In september lokte von Hindenburg verkiezingen uit en het was prijs. Voor Hitler betekenden ze de doorbraak. De NSDAP klom van 2,6 naar 18,3 procent en zag het aantal zetels stijgen van 12 naar 107. Vrijwel alle andere partijen, de communisten uitgezonderd, verloren.
Brüning bleef in functie en hoewel niemand betwijfelde dat hij op een verandering van het politieke systeem aanstuurde en voor het herstel van de monarchie ijverde, kreeg hij de steun van de SPD. De socialisten kozen voor de Politik des kleineren Übels en slikten zelfs zijn deflatiepolitiek en de miljoenen werklozen. De sociaal-economische situatie werd zo verontrustend dat Brüning van de Amerikanen uitstel van de herstelbetalingen kreeg.
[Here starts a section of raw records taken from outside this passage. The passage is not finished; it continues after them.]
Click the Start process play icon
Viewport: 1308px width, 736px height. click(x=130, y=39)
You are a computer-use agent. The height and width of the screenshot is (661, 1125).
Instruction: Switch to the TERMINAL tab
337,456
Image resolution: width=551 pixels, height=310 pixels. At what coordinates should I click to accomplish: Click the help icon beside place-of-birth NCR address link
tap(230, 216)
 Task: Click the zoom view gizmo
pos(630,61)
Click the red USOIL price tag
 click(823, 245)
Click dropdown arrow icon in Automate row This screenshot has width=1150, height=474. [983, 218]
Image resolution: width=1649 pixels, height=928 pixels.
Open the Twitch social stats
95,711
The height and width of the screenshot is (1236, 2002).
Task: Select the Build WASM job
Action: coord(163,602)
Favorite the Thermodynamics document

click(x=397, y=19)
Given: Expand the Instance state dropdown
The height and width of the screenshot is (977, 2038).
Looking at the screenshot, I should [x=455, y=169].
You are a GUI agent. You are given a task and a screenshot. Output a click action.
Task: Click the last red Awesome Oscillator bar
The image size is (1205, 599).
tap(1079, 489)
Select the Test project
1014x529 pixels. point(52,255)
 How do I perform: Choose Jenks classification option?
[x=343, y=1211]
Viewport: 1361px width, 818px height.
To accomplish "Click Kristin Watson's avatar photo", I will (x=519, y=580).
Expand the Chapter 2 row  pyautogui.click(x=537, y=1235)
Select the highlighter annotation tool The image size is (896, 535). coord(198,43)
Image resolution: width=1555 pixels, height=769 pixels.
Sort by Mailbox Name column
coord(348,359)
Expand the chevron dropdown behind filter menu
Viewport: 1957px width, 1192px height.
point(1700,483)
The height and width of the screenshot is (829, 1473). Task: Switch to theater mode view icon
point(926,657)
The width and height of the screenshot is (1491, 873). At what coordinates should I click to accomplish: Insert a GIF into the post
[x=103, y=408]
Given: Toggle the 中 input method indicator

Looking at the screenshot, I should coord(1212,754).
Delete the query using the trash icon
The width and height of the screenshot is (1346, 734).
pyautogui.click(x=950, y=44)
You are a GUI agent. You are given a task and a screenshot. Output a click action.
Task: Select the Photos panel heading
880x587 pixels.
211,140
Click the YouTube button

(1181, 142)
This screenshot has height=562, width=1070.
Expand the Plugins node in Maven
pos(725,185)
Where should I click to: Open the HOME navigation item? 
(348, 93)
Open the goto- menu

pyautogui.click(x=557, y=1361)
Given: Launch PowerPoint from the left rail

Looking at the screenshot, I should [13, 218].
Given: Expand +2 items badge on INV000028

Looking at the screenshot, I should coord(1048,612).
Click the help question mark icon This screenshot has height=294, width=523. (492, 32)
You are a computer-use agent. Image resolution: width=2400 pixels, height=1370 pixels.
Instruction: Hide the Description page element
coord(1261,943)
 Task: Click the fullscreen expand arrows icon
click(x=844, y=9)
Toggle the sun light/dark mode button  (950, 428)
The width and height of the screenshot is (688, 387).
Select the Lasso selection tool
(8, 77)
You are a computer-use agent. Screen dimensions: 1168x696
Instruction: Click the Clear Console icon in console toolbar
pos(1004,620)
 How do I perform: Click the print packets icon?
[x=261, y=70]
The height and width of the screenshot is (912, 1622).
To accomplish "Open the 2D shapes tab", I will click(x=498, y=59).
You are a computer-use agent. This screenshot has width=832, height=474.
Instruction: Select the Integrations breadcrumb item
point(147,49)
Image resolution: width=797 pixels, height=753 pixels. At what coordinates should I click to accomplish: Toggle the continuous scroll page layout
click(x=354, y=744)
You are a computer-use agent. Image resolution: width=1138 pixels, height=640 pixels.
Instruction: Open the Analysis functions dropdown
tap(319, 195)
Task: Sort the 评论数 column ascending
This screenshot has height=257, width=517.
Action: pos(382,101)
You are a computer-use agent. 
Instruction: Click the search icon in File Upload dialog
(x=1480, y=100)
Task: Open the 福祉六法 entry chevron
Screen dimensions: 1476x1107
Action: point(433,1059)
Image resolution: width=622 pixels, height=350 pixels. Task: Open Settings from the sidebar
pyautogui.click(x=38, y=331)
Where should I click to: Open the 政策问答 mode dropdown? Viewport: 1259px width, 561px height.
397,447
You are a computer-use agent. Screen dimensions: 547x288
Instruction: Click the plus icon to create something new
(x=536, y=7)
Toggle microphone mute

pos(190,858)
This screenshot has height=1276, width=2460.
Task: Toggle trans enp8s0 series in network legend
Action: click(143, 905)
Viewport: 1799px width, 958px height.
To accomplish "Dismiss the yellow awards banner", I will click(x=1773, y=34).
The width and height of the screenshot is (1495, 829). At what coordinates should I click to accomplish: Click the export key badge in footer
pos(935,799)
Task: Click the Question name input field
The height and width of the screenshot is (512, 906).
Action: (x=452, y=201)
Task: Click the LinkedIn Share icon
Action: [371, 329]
Ondanks de enorme sociale prijs die ervoor betaald werd, beschouwde rechts dat als een groot succes.
De kiezer oordeelde er anders over. De verkiezingen van juli 1932 werden een triomf voor Hitler. De NSDAP sprong van 107 naar 230 zetels en haalde 37,3 procent van de stemmen. Ook de KPD ging opnieuw vooruit en haalde 100 zetels. Al de andere partijen verloren. De liberalen werden zelfs weggevaagd.
Toch weigerde Von Hindenburg Hitler tot kanselier te benoemen. Dat deed hij pas na de verkiezingen van november, waarin de NSDAP stemmenverlies boekte en 34 zetels moest prijsgeven. Omdat hij een putsch van het leger vreesde en meende dat Hitler over zijn hoogtepunt was, zette hij op 30 januari 1933 het licht op “bruin”. Nog geen maand later brandde de Rijksdag af en werden de politieke grondrechten van de Weimarrepubliek, zoals vrijheid van vergadering en meningsuiting, opgeschort. Op 1 april opende het hoofd van de SS, Heinrich Himmler, het concentratiekamp van Dachau.